Under 20, Italia-Germania: le pagelle degli azzurrini

CRAGNO 6: gli attaccanti tedeschi non lo impegnano molto nel primo tempo, ma lui è bravo a gestire bene le situazioni nelle quali viene chiamato in causa. Poteva forse fare qualcosa di più in occasione del pareggio della Germania, ma con un paio di buoni interventi nella ripresa si guadagna la sufficienza con pieno merito.

TROIANI 6,5: bene in fase di copertura, sempre pronto quando si tratta di dare un contributo all’azione offensiva, vestendo anche i panni dell’uomo assist quando lancia a rete Garritano nel primo tempo. Davvero una bella prova la sua, a maggior ragione considerando che si tratta dell’esordio assoluto in Under 20. Nel finale fa buona guardia sui tentativi ospiti, risultando uno dei migliori dei suoi.

SOMMA 6: tiene a bada il diretto avversario senza troppi patemi, dimostrando ottime qualità nel corpo a corpo. La scuola di Garcia prima e di Sarri poi lo ha forgiato nel migliore dei modi.

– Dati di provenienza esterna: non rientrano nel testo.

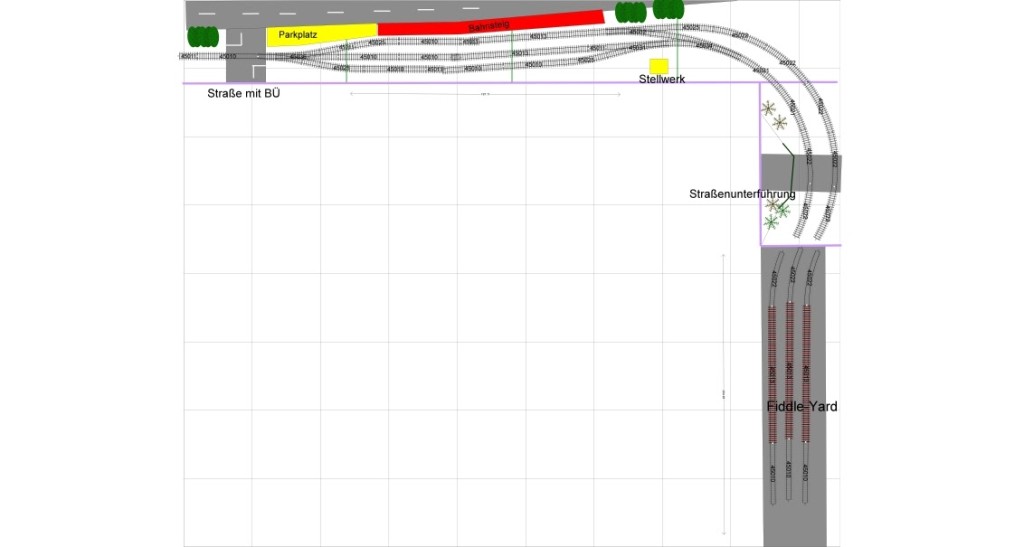This screenshot has width=1024, height=547.
Task: Select the tree cluster left of Parkplatz
Action: (203, 37)
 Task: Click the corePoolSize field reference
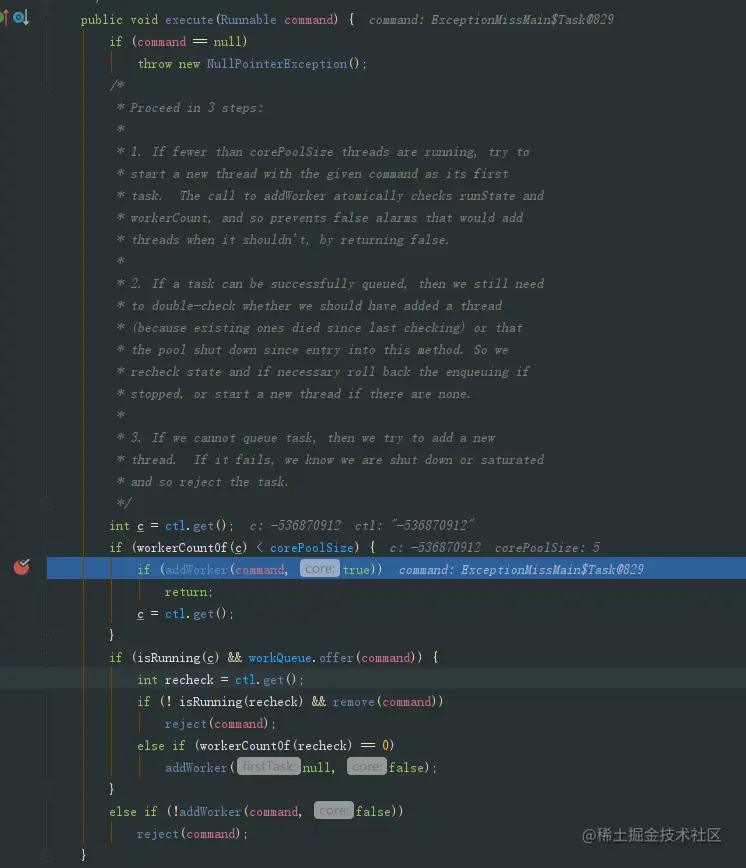point(312,547)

CAMIGLIANO 6: prestazione sufficiente, non commette sbavature senza eccellere. Evani lo sostituisce per dare forze fresche a un’Italia intenta a difendere il prezioso vantaggio. (Dal 71′ DELL’ORCO 5,5: entra in campo per dare nuova linfa al pacchetto arretrato azzurro, ma pronti via si fa bruciare da Oztunali che propizia grande occasione tedesca della ripresa).

MURRU 6: prestazione a due facce, che lo vede in grande spolvero sul versante offensivo (su il cross per il gol di Garritano) ma al tempo stesso in difficoltà quando si tratta di dedicarsi alla fase difensiva. Il goffo tentativo di intervento che propizia il pareggio di Mukhtar sporca la sua prestazione, che comunque lo vede macinare chilometri sull’out di sinistra fino al fischio finale.

GARRITANO 7: il migliore degli azzurri, e artefice principe del bel successo dell’Under 20. Impensierisce spesso e volentieri la retroguardia teutonica con la propria rapidità, firma il gol del primo vantaggio italiano e pennellando il corner che ispira il raddoppio di Gagliardini. Peccato per il gol sbagliato nel finale della prima frazione, che non sminuisce il valore di una prestazione davvero di grande livello. (Dall’80’ PARIGINI 6: entra subito in partita, muovendosi alla perfezione sullo schema chiamato da Aramu e vedendosi negare la gioia del gol da un intervento miracoloso di Wellenreuther)

VERRE 6,5: la manovra passa sempre dai suoi piedi e gestisce bene il possesso di palla. Più compassato nel primo tempo, mentre nella ripresa cambia marcia e suona la carica da vero capitano, guidando i suoi al nuovo vantaggio e organizzando la resistenza nel finale.

GAGLIARDINI 6,5: l’inserimento per il gol del 2-1 vale da solo il voto che premia una prestazione più che buona da parte del giocatore dello Spezia. Il pregevole destro al volo su corner di Garritano è la chicca che regala agli azzurri un successo davvero prestigioso contro una nobile avversaria.

ACAMPORA 6: buona intesa con Murru sulla corsia di sinistra, col quale il centrocampista di scuola Inter duetta spesso e volentieri nel corso di un primo tempo positivo. Cala alla distanza, e viene sostituito nel finale (Dall’80’ GRASSI sv)

BERNARDESCHI 6: al secondo rientro dopo i primi minuti messi nelle gambe dieci giorni fa con la Primavera, il talentuoso jolly offensivo classe ’94 si muove su tutto il fronte d’attacco senza però riuscire a rendersi più di tanto pericoloso. Può fare di più, ma l’attenuante del ritorno dal grave infortunio gli vale la sufficienza. (dal 45′ MONACHELLO 6: propositivo e voglioso, l’attaccante del Lanciano si guadagna la pagnotta con una prestazione generosa. Da una sua conclusione deviata scaturisce il corner del definitivo vantaggio azzurro)

ROSSETI 6: partecipa al gioco e concede sempre una soluzione ai compagni, ma non riesce mai ad impensierire il portiere avversario. Ad inizio ripresa gestisce male un paio di contropiedi che avrebbero potuto chiudere il risultato. Precisione inversamente proporzionale all’impegno. (Dal 71′ ARAMU 6: energia e gamba al servizio di un’Italia che nel finale cerca di proteggere il vantaggio provando al tempo stesso a colpire in contropiede. Guadagna e calcia la punizione che libera al tiro Parigini, ma Wellenreuther è in vena di miracoli e evita il 3-1 azzurro).